Ok well after 40h of dgraph outage my team and I were able to apply enough patches to dgraph to get it to get up and export.
If ever anyone from dgraph looks at this:
- we wrapped the raftwal storage interface with one that would not produce raft peers that were removed according to the membership. This allowed raft elections to succeed.
- the issue really is that the custom raftwal implementation (or something) was not removing peers that were removed using the removeNode endpoint, though the dgraph side (not etcd/raft side) of things knew these peers were correctly removed.
- fundamentally the change we applied may be a ok safeguard if it is implausible to figure out why the peers were not being removed from storage in the first place.
- after this, we were stalled on that group with tens of thousands of transactions (at least to its point of view) away from a usable readTS. This was very confusing but made it so that only best-effort queries were succeeding, and only if you hit a member of that group directly. It did not appear that it was making progress on advancing that timestamp for some reason.
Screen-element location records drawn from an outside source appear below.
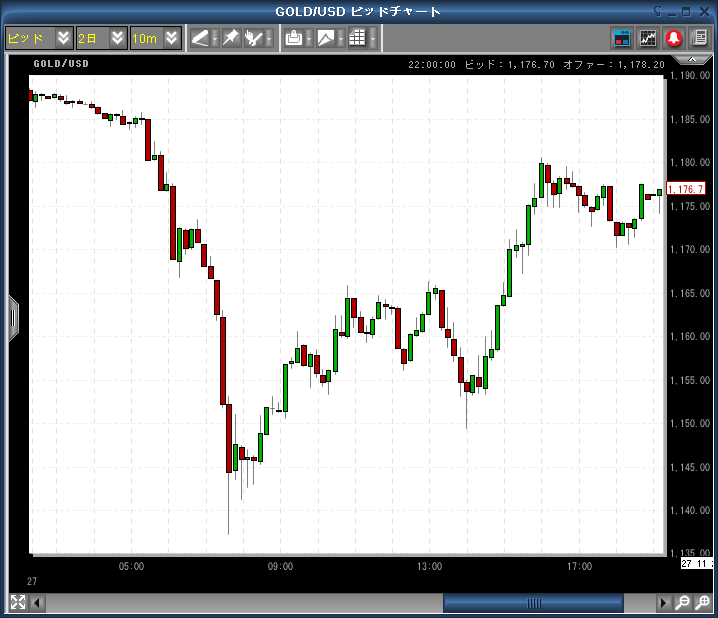
Task: Expand the left side panel handle
Action: click(x=13, y=318)
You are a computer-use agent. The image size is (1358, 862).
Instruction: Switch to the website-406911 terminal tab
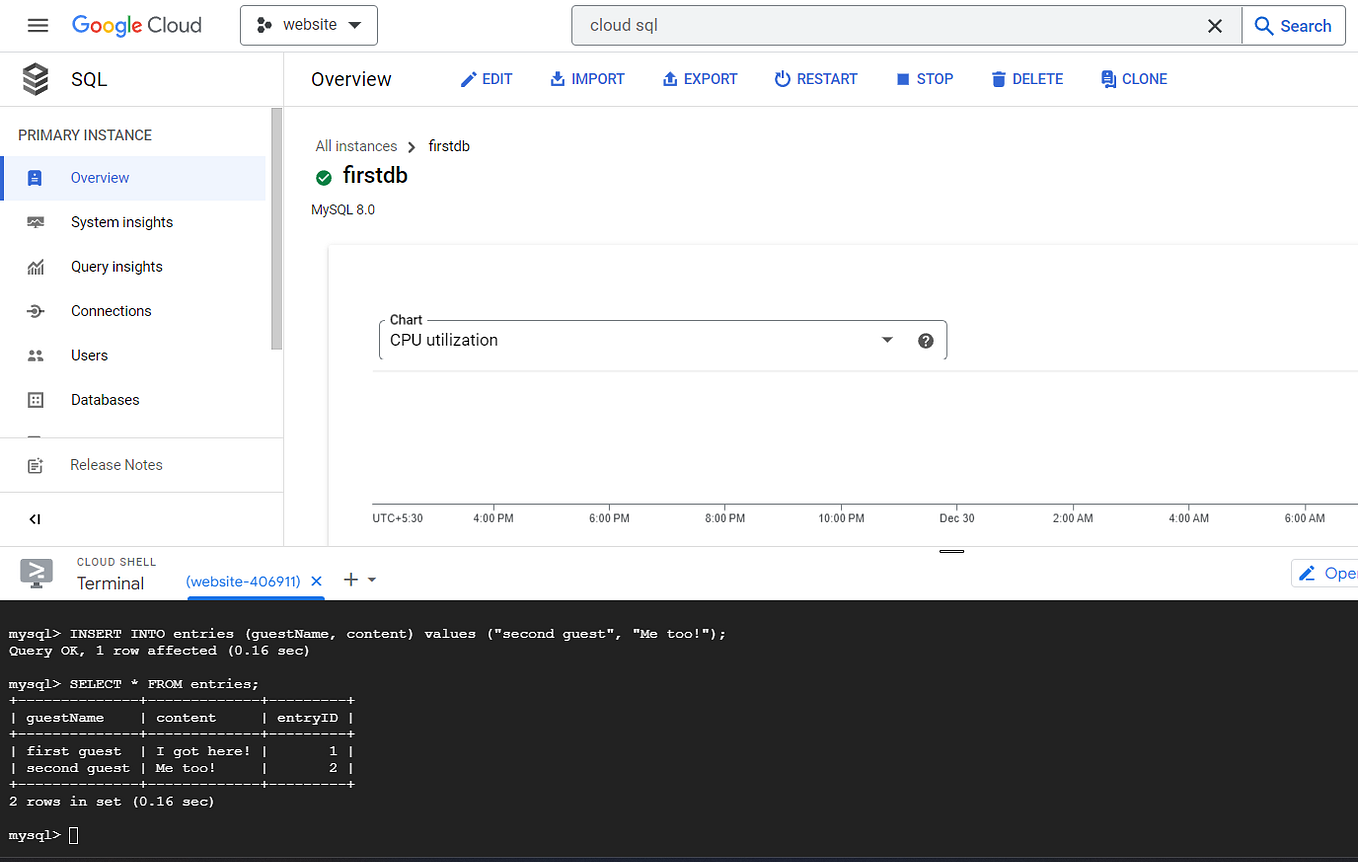click(243, 580)
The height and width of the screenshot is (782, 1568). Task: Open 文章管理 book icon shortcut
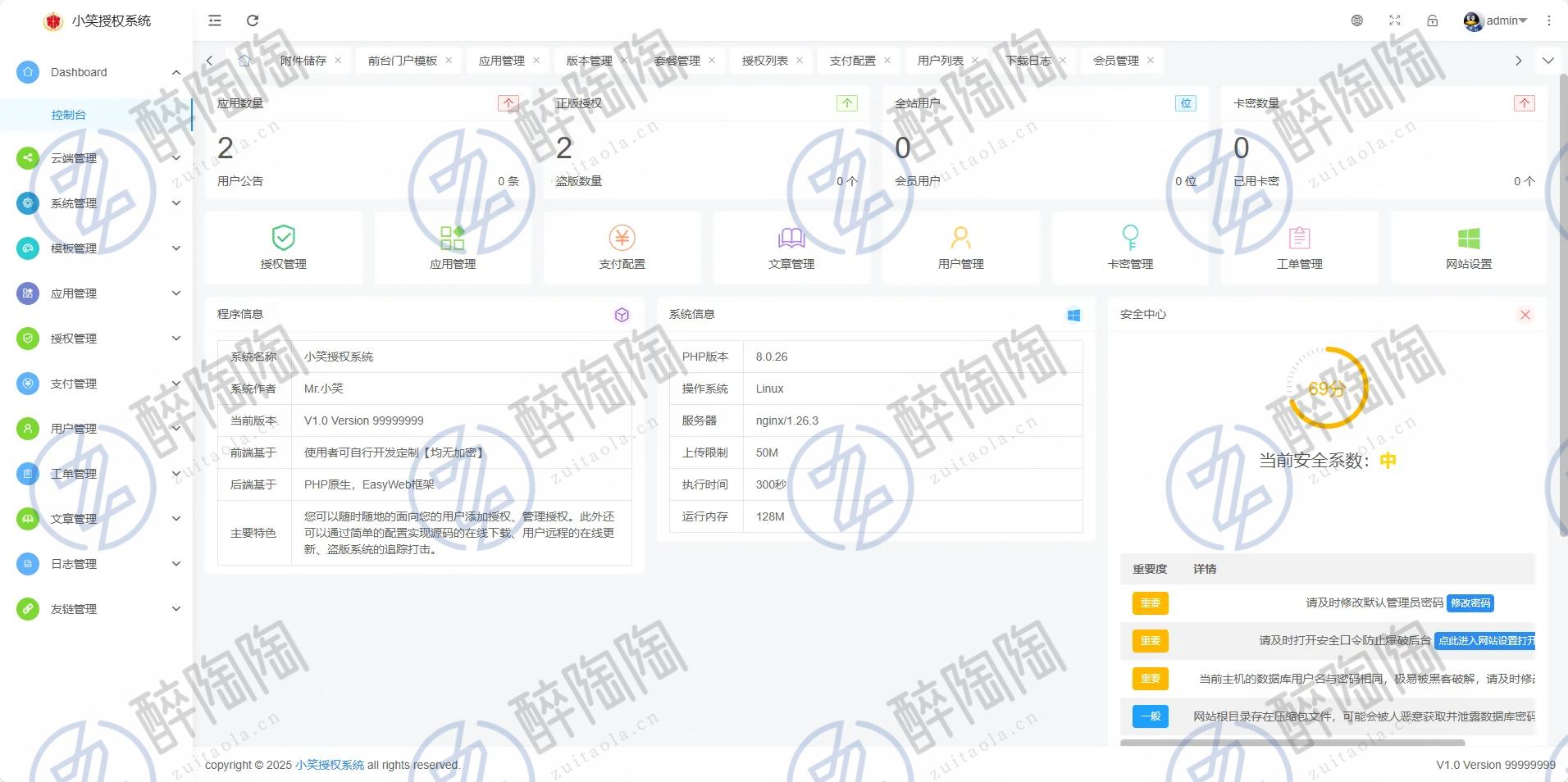click(791, 248)
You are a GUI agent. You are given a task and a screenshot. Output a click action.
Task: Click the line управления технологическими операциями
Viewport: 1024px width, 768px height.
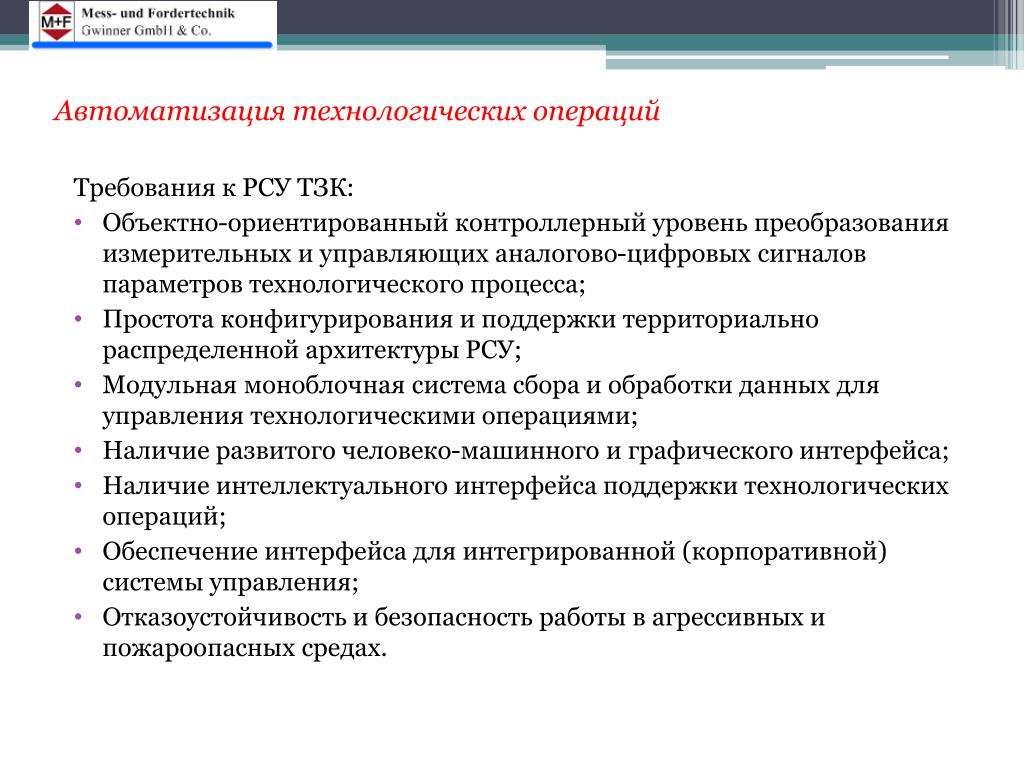click(370, 417)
- we then applied another patch that allowed an export to be taken without waiting for readTS to be the latest according to the zeros. This allowed a full cluster export to succeed, where before it would wait indefinitely on reaching a current readTS.
- we probably lost some changes in the wal on that group, but after a couple of days of partial downtime, we had to go for a slightly destructive solution over none at all.
- after all of the above, I was able to use the export to rebuild the 12node cluster.
All in all, this was a massive pain, quite unfortunate we had to read dgraph code for 2 days to attempt to figure it out ourselves.